New research could improve the odds that people with obsessive-compulsive disorder (OCD) will receive a therapy that really works for them—something that eludes more than a third of those who currently get OCD treatment. The study, performed at the University of Michigan, suggests the possibility of predicting which of two types of therapy will help teens and adults with OCD: One that exposes them to the specific subject of their obsessive thoughts and compulsive behaviors, or one that focuses on general stress reduction and a problem-solving approach.

While the researchers caution that it’s too early for their work to be used by patients and mental health therapists, they’re planning and conducting further studies that will test the framework and see if it also applies to children with OCD or obsessive tendencies.

Comparing Therapies

The new study, published in the American Journal of Psychiatry, examines advanced brain scans of 87 teens and adults with moderate to severe OCD who were randomly assigned 12 weeks of one of the two types of therapy. The researchers found that in general, both types of therapy reduced the symptoms that participants experienced. The approach known as “exposure therapy,” a form of cognitive behavioral therapy or CBT, was more effective and reduced symptoms more as time went on, compared with stress-management therapy, or SMT.

But when the researchers looked back at the brain scans taken before the patients began therapy, and linked them to individual treatment response, they found striking patterns. The brain scans were taken while patients performed a simple cognitive task and responded to a small monetary reward if they did the task correctly.

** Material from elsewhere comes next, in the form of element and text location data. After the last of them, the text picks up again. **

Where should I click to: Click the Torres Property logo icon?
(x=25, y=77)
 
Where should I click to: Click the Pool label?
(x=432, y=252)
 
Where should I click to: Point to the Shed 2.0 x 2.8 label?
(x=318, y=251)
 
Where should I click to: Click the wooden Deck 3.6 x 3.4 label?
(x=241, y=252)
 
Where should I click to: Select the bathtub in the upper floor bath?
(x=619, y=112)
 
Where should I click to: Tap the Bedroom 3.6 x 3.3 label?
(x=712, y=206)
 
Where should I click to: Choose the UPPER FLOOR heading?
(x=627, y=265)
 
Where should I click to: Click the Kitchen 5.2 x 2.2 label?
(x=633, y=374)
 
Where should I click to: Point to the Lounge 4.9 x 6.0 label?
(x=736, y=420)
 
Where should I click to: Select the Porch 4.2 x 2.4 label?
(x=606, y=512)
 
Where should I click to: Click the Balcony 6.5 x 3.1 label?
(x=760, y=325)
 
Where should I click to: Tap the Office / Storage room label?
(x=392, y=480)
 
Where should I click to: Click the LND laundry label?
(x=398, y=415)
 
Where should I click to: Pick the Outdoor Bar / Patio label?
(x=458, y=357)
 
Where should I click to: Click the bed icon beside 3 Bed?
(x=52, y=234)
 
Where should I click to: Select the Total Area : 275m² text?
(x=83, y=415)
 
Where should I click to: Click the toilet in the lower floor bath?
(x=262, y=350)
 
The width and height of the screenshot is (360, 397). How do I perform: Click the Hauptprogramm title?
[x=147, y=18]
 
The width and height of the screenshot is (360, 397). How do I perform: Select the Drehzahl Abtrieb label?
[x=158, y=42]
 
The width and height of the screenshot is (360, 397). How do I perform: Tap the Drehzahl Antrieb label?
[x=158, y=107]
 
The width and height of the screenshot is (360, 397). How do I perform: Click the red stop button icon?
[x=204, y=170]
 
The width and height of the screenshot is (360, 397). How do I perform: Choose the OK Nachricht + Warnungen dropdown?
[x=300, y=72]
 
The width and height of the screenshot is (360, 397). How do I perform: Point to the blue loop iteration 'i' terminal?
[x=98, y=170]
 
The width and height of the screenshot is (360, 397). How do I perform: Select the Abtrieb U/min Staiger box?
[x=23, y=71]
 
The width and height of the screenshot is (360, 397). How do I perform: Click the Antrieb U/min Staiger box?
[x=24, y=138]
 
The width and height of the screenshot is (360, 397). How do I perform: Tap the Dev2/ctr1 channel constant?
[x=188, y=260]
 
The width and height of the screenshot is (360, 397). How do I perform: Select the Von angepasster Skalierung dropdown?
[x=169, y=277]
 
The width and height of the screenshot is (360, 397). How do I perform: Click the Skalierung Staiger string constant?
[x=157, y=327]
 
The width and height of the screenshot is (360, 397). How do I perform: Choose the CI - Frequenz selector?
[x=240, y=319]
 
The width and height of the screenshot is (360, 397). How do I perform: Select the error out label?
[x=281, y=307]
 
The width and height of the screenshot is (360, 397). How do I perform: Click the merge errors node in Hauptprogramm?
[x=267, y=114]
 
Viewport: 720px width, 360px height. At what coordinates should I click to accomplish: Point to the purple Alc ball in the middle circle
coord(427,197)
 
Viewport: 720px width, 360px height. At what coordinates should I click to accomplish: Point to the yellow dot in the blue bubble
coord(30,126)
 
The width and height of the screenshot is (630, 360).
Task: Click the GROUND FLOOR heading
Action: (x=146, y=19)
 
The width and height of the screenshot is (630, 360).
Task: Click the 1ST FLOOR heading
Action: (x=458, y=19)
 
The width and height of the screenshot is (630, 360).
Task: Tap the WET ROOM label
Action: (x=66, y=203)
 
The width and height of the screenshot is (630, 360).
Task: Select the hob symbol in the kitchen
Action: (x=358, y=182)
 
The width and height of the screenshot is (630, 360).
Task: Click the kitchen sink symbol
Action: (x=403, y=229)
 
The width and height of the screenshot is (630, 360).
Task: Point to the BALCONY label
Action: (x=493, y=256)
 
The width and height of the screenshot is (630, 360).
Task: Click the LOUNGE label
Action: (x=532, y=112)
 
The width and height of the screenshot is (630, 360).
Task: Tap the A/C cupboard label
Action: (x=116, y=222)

Those who started out with more activation in brain circuits for processing cognitive demands and reward during the tests were more likely to respond to CBT—but those who started out with less activation in those same areas during the same tests were more likely to respond well to SMT.

“We found that the more OCD-specific form of therapy, the one based on exposure to the focus of obsession and compulsion, was better for relieving symptoms, which in itself is a valuable finding from this head-to-head randomized comparison of two treatment options,” says Stephan Taylor, MD, the study’s senior author and a professor of psychiatry at Michigan Medicine, U-M’s academic medical center.

“But when we looked at the brain to see what was behind that response, we found that the more strength patients had in certain brain areas were linked to a greater chance of responding to exposure-based CBT.”